Healthcare professionals’ advice

  • A study identified the attitudes of health professionals advising patients about their fitness to drive as set out by the DVLA (Driver Vehicle Licensing Agency) medical standards. Various methods were used including surveys, questionnaires, interviews, focus groups and workshops.

  • The findings suggested doctors receive little tuition on medical aspects of fitness to drive and knowledge is derived from specialist clinical training, post-graduate courses and clinical placements. Other healthcare professionals received no formal training on fitness to drive. The majority of health professionals were aware of the guidelines provided by the DVLA, had consulted with them in the past two years and advised at least one patient to stop driving in the previous three months. However, the majority of healthcare professionals were unable to reliably determine those medically unfit drivers, borderline drivers and fit drivers. 91% of patients interviewed felt it was the healthcare professionals that should advise them on medical conditions that may affect fitness to drive. The focus of this study was on medical conditions; however it is not unreasonable to suggest that healthcare professionals may not be advising patients fully on the impairing effects of some medicines.

(Hawley et al., 2010)

Medical categorisation

  • Following the review of the most significant categorisation systems in Europe the DRUID project proposed a four-level classification and labelling system for medicines regarding their influence on driving performance. The categories were a) no or negligible influence, b) minor influence, c) moderate influence, and d) major influence on fitness to drive

(Schulze et al., 2012)

Labelling of medicines

  • Wording for prescribed medicines is recommended by the British National Formulary for cautionary and advisory labels. Pharmacists are recommended to use one of three labels providing a warning about drowsiness on a number of medicines. Medicines for use by adults should also advise against driving or using machinery if drowsiness is a symptom.

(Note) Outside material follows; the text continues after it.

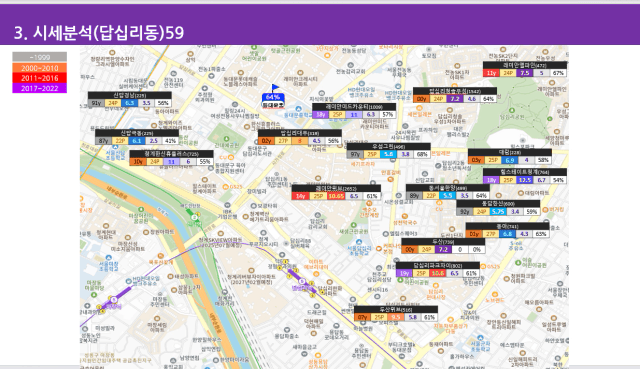Image resolution: width=640 pixels, height=369 pixels.
Task: Click the 5.75 blue price cell
Action: pyautogui.click(x=498, y=211)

  • Over-the-counter medicines tend to be labelled by the manufacturer.

  • There is a statutory requirement (since 1994) on warning for drowsiness when using antihistamines and the need for caution if driving or using machinery. However, a review of over one hundred over the counter medicines with the potential to cause drowsiness showed that there were inconsistencies in accuracy of the information of drowsiness and dosage (Barrett & Horne, 2001). It was recommended that Great Britain should introduce a standard symbol warning of drowsiness.

(The North Report, 2010)

Gaps in the evidence

Despite the growing concern for drug driving and riding in Great Britain there are a number of gaps in the evidence. The key areas include:

  • The current prevalence of drug driving/riding and recent trends in drug use.

  • The current prevalence of drug driving and riding as a contributory factor to road users involved in accidents and fatalities.

  • The attitudes, behaviours and motivations towards drug driving and riding.

  • The specific target groups to focus countermeasures on to deter drug driving and riding.

  • The effectiveness of countermeasures against drug driving, specifically legislation, enforcement and campaigns.

  • The effectiveness of the Field Impairment Test and extent to which it is being used by police forces across Great Britain.